Live Export

Export ships set sail as cattle supply shrinks

James Nason, 19/08/2016
Screen Shot 2016-08-19 at 1.00.17 pm

Darwin feeder steer prices.

Livestock ships are leaving Australia to find work in other parts of the world as the supply of export cattle dries up.

The tightening supply of cattle was highlighted in the latest edition of Meat & Livestock Australia’s monthly LiveLink report, which revealed a 21 percent year-on-year decline in live feeder and slaughter cattle exports for the January to July period.

Exports for the period totalled 628,635 head, down from 800,000 exported in the first six months of 2015.

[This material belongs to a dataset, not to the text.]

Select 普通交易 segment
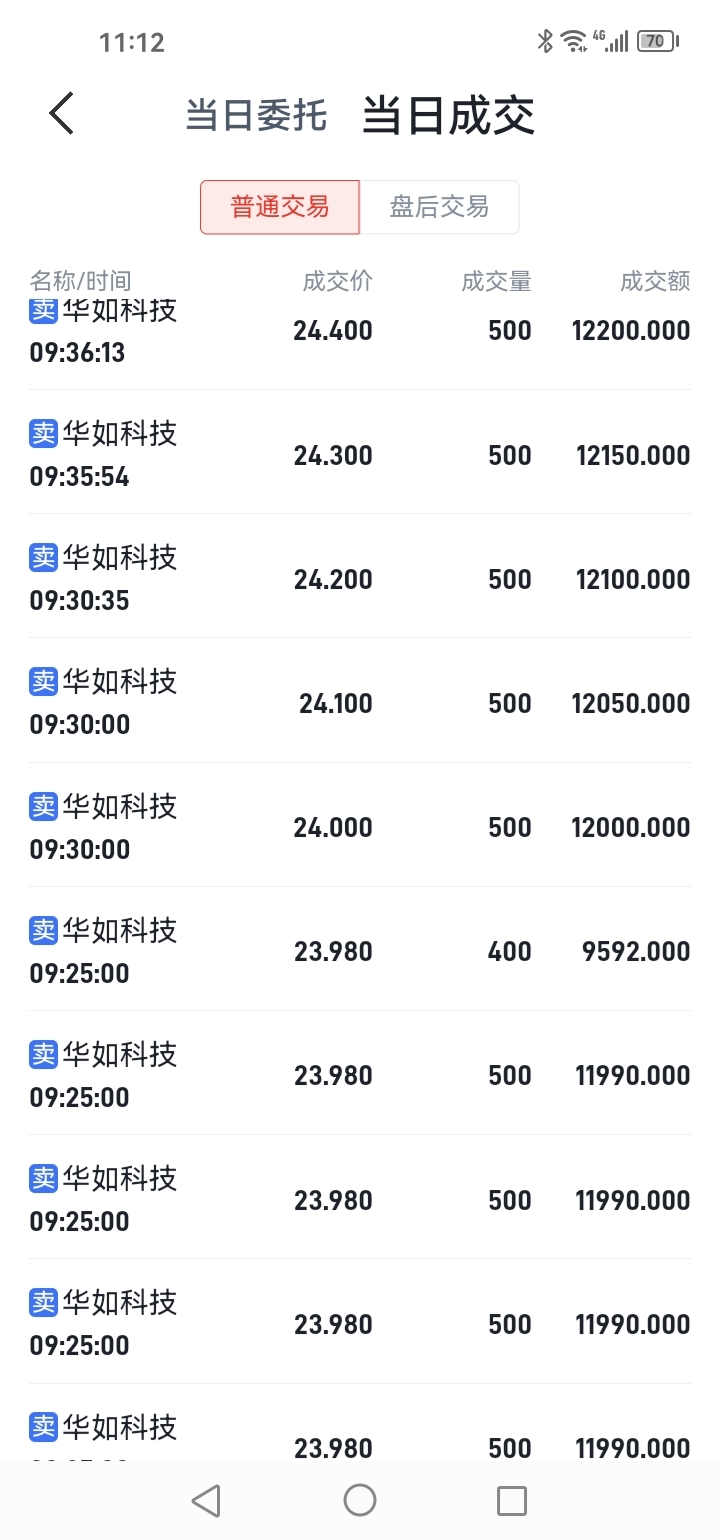point(280,207)
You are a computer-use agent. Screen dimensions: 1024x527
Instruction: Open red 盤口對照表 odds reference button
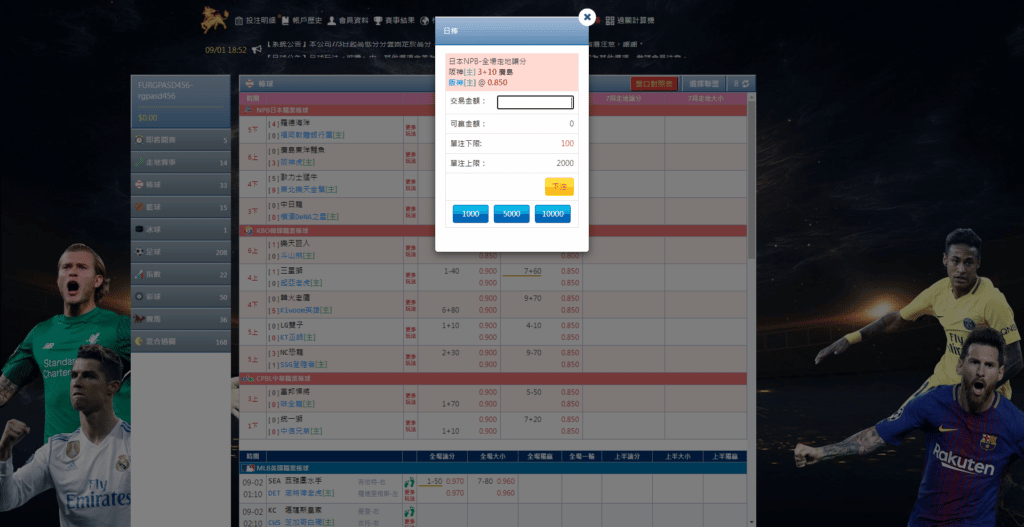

Shipments to Indonesia were down by 15pc to 345,513 head. Exports to Vietnam fell by 46pc to 138,300 head.

The big improver for the period was the number of southern breeding cattle shipped to China – a 64 percent rise to just over 45,200 head.

In northern Australia exporters are finding it harder to source the numbers they need to fill orders for Indonesia and Vietnam.

Prices have been gradually lifting as they attempt to lure more stock out of the woodwork.

Live export steer prices in Darwin are now being quoted at around 350c/kg, up from 285c/kg just over three months ago in early May.

A number of exporters who have had ships on fixed charters are reportedly not renewing those lease agreements as they are coming back up for renewal.

Sources within the live shipping trade, who asked not to be directly quoted, confirmed that with difficulties sourcing required numbers, and the impact of high cattle prices on their margins, some exporters were redelivering vessels that had been time chartered.

Instead they are moving to voyage charter tonnage when it makes financial sense to conclude a trade.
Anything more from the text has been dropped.